Personal information
- Born: September 15, 1946 Hackensack, New Jersey, U.S.
- Died: June 28, 2015 (aged 68) Miami, Florida, U.S.
- Listed height: 5 ft 11 in (1.80 m)
- Listed weight: 185 lb (84 kg)

Career information
- High school: Miami Edison (FL)
- College: Tennessee
- NFL draft: 1970: 10th round, 257 (By the Dallas Cowboys)th overall pick

Career history
- Orlando Panthers (1968–1969); Dallas Cowboys (1970)*; Norfolk Neptunes (1970); New York Giants (1971–1974); Cleveland Browns (1975); Minnesota Vikings (1975); New Orleans Saints (1976);
- * Offseason and/or practice squad member only

Career NFL statistics
- Games played: 79
- Games started: 52
- Interceptions: 16
- Stats at Pro Football Reference

= Pete Athas =

American football player (1946–2015)

Peter Garrett Athas (September 15, 1946 – June 28, 2015) was an American professional football cornerback who played six seasons in the National Football League (NFL) for the New York Giants, Cleveland Browns, Minnesota Vikings and the New Orleans Saints. He played college football at the University of Tennessee.

==Early life==
Athas attended Miami Edison High School, before he walked on to the University of Tennessee.

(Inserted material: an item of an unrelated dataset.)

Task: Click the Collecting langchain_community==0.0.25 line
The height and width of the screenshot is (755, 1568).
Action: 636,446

He would never letter in football with the Volunteers, after playing in just 2 games for the freshman team (freshmen were not eligible until 1972) and dropping out of college. He also attended Miami-Dade Junior College.

==Professional career==
===Orlando Panthers (COFL)===
In 1968, Athas was signed by the Orlando Panthers of the Continental Football League. He was named the starter at cornerback, receiving All-Star honors after leading the league with a record 10 interceptions.

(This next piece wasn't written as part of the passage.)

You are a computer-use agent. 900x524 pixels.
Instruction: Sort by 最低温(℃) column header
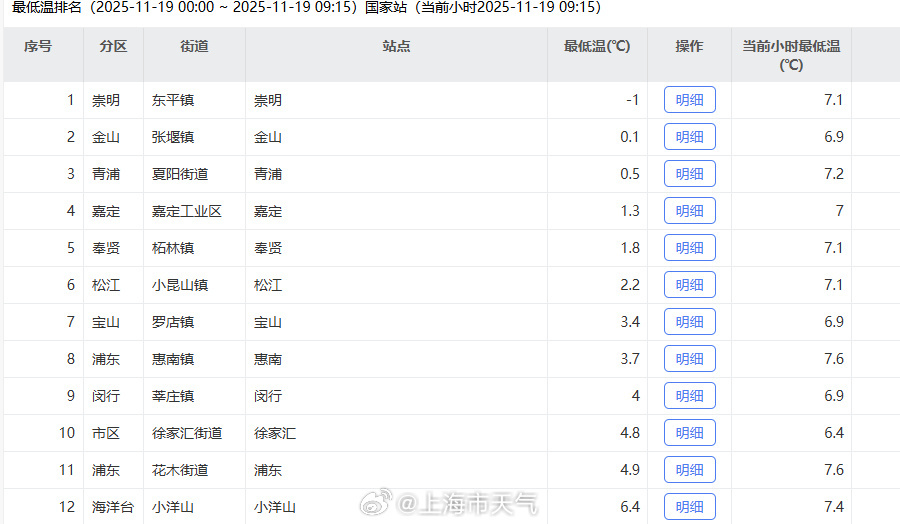(597, 47)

In 1969, he led the league again in interceptions with 9 (one returned for a touchdown). Counting also pre-season and post-season games, he posted a total of 27 interceptions in 34 games.

===Dallas Cowboys===
Entering the 1970 NFL draft, the Dallas Cowboys were looking to improve the talent level of their defensive backfield, so they proceeded to trade for All-Pro cornerback Herb Adderley and selected 5 defensive backs, with Athas being selected in the tenth round (257th) overall.

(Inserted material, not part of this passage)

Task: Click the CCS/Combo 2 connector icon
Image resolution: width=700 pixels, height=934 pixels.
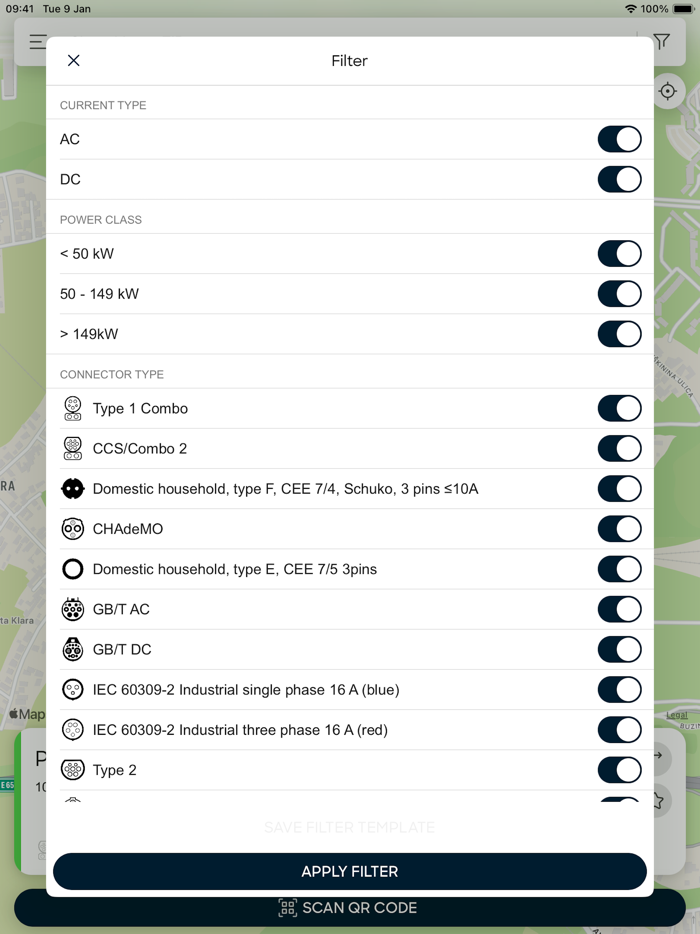Action: pos(72,448)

As a rookie, he was being tried out at free safety and was moving up the depth chart, until getting into a fight with teammate Reggie Rucker, which caused him a broken jaw and lost time because of the injury. He was waived before the start of the season.

===Norfolk Neptunes (ACFL)===
Athas signed with the Norfolk Neptunes of the Atlantic Coast Football League for their 1970 season.

===New York Giants===
Athas was signed as a free agent by the New York Giants in 1971, reuniting with defensive coordinator Jim Garrett, who was his head coach with the Orlando Panthers. He earned a starting role as a cornerback and a punt returner. He tied for the team lead in interceptions (4) in 1972 and led the team with 5 interceptions the next year. He was released on September 10, 1975.

===Cleveland Browns===
On September 18, 1975, he signed as a free agent with the Cleveland Browns. he was named the starter at free safety, until committing critical errors (two fumbled punts and an unsportsmanlike penalty) in a 23–7 loss against the Washington Redskins, which led to his surprising release on October 28.

===Minnesota Vikings===
Athas signed with the Minnesota Vikings after his release and was used as a reserve cornerback. He was cut before the start of the 1976 season.

===New Orleans Saints===
On September 15, 1976, the New Orleans Saints signed him as a free agent, to use him as a punt returner and reserve cornerback, after Clarence Chapman was injured. He finished with the second most punt returns (35) in team history at the time. He was waived on April 5, 1977.

==Personal life==
Athas resided in Miami, Florida, until his death from lymphoma on June 28, 2015.